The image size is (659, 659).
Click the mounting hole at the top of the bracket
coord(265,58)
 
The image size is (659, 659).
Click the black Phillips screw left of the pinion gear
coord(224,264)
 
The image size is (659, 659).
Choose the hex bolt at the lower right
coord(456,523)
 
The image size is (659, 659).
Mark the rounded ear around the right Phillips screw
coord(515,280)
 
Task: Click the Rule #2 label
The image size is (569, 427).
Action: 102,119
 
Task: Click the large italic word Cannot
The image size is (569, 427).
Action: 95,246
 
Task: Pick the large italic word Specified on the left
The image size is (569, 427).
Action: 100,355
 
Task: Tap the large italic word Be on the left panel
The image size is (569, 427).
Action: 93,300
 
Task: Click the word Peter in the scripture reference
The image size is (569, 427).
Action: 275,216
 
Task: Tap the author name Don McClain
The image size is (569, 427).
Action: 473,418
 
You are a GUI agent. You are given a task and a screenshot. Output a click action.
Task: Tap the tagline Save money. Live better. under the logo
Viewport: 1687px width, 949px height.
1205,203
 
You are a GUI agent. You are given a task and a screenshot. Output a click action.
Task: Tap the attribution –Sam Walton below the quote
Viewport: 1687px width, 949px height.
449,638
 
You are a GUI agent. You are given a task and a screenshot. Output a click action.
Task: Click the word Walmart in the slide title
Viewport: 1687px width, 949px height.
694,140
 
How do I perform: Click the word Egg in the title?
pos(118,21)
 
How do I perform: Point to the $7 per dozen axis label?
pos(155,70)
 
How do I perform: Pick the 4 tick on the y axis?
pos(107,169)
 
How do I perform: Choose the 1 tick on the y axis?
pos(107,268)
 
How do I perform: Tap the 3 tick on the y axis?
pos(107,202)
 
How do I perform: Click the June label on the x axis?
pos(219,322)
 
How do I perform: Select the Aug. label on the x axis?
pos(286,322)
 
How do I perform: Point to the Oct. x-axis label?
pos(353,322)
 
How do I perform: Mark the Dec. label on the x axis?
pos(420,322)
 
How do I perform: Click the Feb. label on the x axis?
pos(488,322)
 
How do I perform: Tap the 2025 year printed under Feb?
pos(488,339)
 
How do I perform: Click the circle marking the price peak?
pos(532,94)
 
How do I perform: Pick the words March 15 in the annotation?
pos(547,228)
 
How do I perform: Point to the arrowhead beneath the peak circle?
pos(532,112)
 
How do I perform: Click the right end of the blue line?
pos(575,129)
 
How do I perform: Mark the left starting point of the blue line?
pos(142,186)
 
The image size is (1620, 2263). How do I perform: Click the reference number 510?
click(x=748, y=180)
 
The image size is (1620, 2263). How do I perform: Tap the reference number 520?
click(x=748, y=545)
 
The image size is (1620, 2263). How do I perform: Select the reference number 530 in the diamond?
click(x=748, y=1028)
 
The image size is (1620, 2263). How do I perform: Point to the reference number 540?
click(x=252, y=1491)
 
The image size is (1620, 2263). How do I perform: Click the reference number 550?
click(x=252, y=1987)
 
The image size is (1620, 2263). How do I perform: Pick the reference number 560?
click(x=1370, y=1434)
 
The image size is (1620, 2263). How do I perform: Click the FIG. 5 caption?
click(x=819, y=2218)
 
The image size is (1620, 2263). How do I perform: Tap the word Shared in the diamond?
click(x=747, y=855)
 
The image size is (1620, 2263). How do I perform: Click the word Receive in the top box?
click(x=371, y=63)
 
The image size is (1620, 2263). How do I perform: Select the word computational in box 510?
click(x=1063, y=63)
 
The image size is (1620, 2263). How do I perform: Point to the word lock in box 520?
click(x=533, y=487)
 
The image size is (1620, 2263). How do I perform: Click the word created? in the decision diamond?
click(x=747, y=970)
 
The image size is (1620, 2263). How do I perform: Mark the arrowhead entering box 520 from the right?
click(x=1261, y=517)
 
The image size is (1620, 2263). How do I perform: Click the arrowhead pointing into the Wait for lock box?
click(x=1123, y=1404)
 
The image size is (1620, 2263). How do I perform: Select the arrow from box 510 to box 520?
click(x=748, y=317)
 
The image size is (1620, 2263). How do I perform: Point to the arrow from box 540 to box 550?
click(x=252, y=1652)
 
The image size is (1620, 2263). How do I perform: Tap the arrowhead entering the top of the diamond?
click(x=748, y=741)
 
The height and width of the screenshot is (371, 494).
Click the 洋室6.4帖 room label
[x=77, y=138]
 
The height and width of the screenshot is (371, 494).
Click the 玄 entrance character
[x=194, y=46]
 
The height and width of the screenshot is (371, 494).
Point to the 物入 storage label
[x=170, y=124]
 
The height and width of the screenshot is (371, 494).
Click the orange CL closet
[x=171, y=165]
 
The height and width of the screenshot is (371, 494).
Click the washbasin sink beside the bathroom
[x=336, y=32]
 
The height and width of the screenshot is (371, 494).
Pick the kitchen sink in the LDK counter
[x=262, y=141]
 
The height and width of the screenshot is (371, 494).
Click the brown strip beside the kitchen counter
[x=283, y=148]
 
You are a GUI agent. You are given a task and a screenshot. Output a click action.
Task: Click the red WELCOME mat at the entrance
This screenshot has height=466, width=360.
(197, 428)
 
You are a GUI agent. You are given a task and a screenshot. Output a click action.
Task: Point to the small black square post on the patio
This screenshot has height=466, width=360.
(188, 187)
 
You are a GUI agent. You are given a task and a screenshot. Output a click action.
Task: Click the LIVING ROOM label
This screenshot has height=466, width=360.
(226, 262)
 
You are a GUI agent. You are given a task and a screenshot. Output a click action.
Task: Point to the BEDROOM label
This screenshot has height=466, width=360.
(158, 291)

================

■ REQUIREMENTS
Rewrite every one of the records with "image size" swapped for "screenshot size", leaving everything else as it stands.

■ ANSWER TO THIS PROBLEM
The screenshot size is (659, 659).
Click the mounting hole at the top of the bracket
coord(265,58)
 
The screenshot size is (659, 659).
Click the black Phillips screw left of the pinion gear
coord(224,264)
 
The screenshot size is (659, 659).
Choose the hex bolt at the lower right
coord(456,523)
 
The screenshot size is (659, 659).
Mark the rounded ear around the right Phillips screw
coord(515,280)
 
Task: Click the Rule #2 label
The screenshot size is (569, 427).
Action: 102,119
 
Task: Click the large italic word Cannot
The screenshot size is (569, 427).
Action: 95,246
 
Task: Pick the large italic word Specified on the left
The screenshot size is (569, 427).
Action: 100,355
 
Task: Tap the large italic word Be on the left panel
The screenshot size is (569, 427).
Action: 93,300
 
Task: Click the word Peter in the scripture reference
The screenshot size is (569, 427).
Action: 275,216
 
Task: Tap the author name Don McClain
The screenshot size is (569, 427).
Action: 473,418
 
You are a GUI agent. You are given a task and a screenshot. Output a click action.
Task: Tap the tagline Save money. Live better. under the logo
Viewport: 1687px width, 949px height.
1205,203
 
You are a GUI agent. You are given a task and a screenshot. Output a click action.
Task: Tap the attribution –Sam Walton below the quote
Viewport: 1687px width, 949px height.
449,638
 
You are a GUI agent. You are given a task and a screenshot. Output a click action.
Task: Click the word Walmart in the slide title
Viewport: 1687px width, 949px height.
694,140
 
How do I perform: Click the word Egg in the title?
pos(118,21)
 
How do I perform: Point to the $7 per dozen axis label?
pos(155,70)
 
How do I perform: Pick the 4 tick on the y axis?
pos(107,169)
 
How do I perform: Choose the 1 tick on the y axis?
pos(107,268)
 
How do I perform: Tap the 3 tick on the y axis?
pos(107,202)
 
How do I perform: Click the June label on the x axis?
pos(219,322)
 
How do I perform: Select the Aug. label on the x axis?
pos(286,322)
 
How do I perform: Point to the Oct. x-axis label?
pos(353,322)
 
How do I perform: Mark the Dec. label on the x axis?
pos(420,322)
 
How do I perform: Click the Feb. label on the x axis?
pos(488,322)
 
How do I perform: Tap the 2025 year printed under Feb?
pos(488,339)
 
How do I perform: Click the circle marking the price peak?
pos(532,94)
 
How do I perform: Pick the words March 15 in the annotation?
pos(547,228)
 
How do I perform: Point to the arrowhead beneath the peak circle?
pos(532,112)
 
How do I perform: Click the right end of the blue line?
pos(575,129)
 
How do I perform: Mark the left starting point of the blue line?
pos(142,186)
 
The screenshot size is (1620, 2263). How do I perform: Click the reference number 510?
click(x=748, y=180)
 
The screenshot size is (1620, 2263). How do I perform: Tap the reference number 520?
click(x=748, y=545)
 
The screenshot size is (1620, 2263). How do I perform: Select the reference number 530 in the diamond?
click(x=748, y=1028)
 
The screenshot size is (1620, 2263). How do I perform: Point to the reference number 540?
click(x=252, y=1491)
 
The screenshot size is (1620, 2263). How do I perform: Click the reference number 550?
click(x=252, y=1987)
 
The screenshot size is (1620, 2263). How do I perform: Pick the reference number 560?
click(x=1370, y=1434)
 
The screenshot size is (1620, 2263). How do I perform: Click the FIG. 5 caption?
click(x=819, y=2218)
 
The screenshot size is (1620, 2263). How do I perform: Tap the word Shared in the diamond?
click(x=747, y=855)
 
The screenshot size is (1620, 2263). How do I perform: Click the word Receive in the top box?
click(x=371, y=63)
 
The screenshot size is (1620, 2263). How do I perform: Select the word computational in box 510?
click(x=1063, y=63)
 
The screenshot size is (1620, 2263). How do I perform: Point to the word lock in box 520?
click(x=533, y=487)
 
The screenshot size is (1620, 2263). How do I perform: Click the word created? in the decision diamond?
click(x=747, y=970)
 
The screenshot size is (1620, 2263). How do I perform: Mark the arrowhead entering box 520 from the right?
click(x=1261, y=517)
 
The screenshot size is (1620, 2263). How do I perform: Click the arrowhead pointing into the Wait for lock box?
click(x=1123, y=1404)
 
The screenshot size is (1620, 2263). How do I perform: Select the arrow from box 510 to box 520?
click(x=748, y=317)
 
The screenshot size is (1620, 2263). How do I perform: Point to the arrow from box 540 to box 550?
click(x=252, y=1652)
 
The screenshot size is (1620, 2263). How do I perform: Tap the arrowhead entering the top of the diamond?
click(x=748, y=741)
 
The height and width of the screenshot is (371, 494).
Click the 洋室6.4帖 room label
[x=77, y=138]
 
The height and width of the screenshot is (371, 494).
Click the 玄 entrance character
[x=194, y=46]
 
The height and width of the screenshot is (371, 494).
Point to the 物入 storage label
[x=170, y=124]
 
The height and width of the screenshot is (371, 494).
Click the orange CL closet
[x=171, y=165]
 
The height and width of the screenshot is (371, 494).
Click the washbasin sink beside the bathroom
[x=336, y=32]
 
The height and width of the screenshot is (371, 494).
Pick the kitchen sink in the LDK counter
[x=262, y=141]
 
The height and width of the screenshot is (371, 494).
Click the brown strip beside the kitchen counter
[x=283, y=148]
 
You are a GUI agent. You are given a task and a screenshot. Output a click action.
Task: Click the red WELCOME mat at the entrance
This screenshot has height=466, width=360.
(197, 428)
 
You are a GUI agent. You are given a task and a screenshot. Output a click action.
Task: Point to the small black square post on the patio
This screenshot has height=466, width=360.
(188, 187)
 
You are a GUI agent. You are given a task and a screenshot. Output a click action.
Task: Click the LIVING ROOM label
This screenshot has height=466, width=360.
(226, 262)
 
You are a GUI agent. You are given a task and a screenshot. Output a click action.
Task: Point to the BEDROOM label
This screenshot has height=466, width=360.
(158, 291)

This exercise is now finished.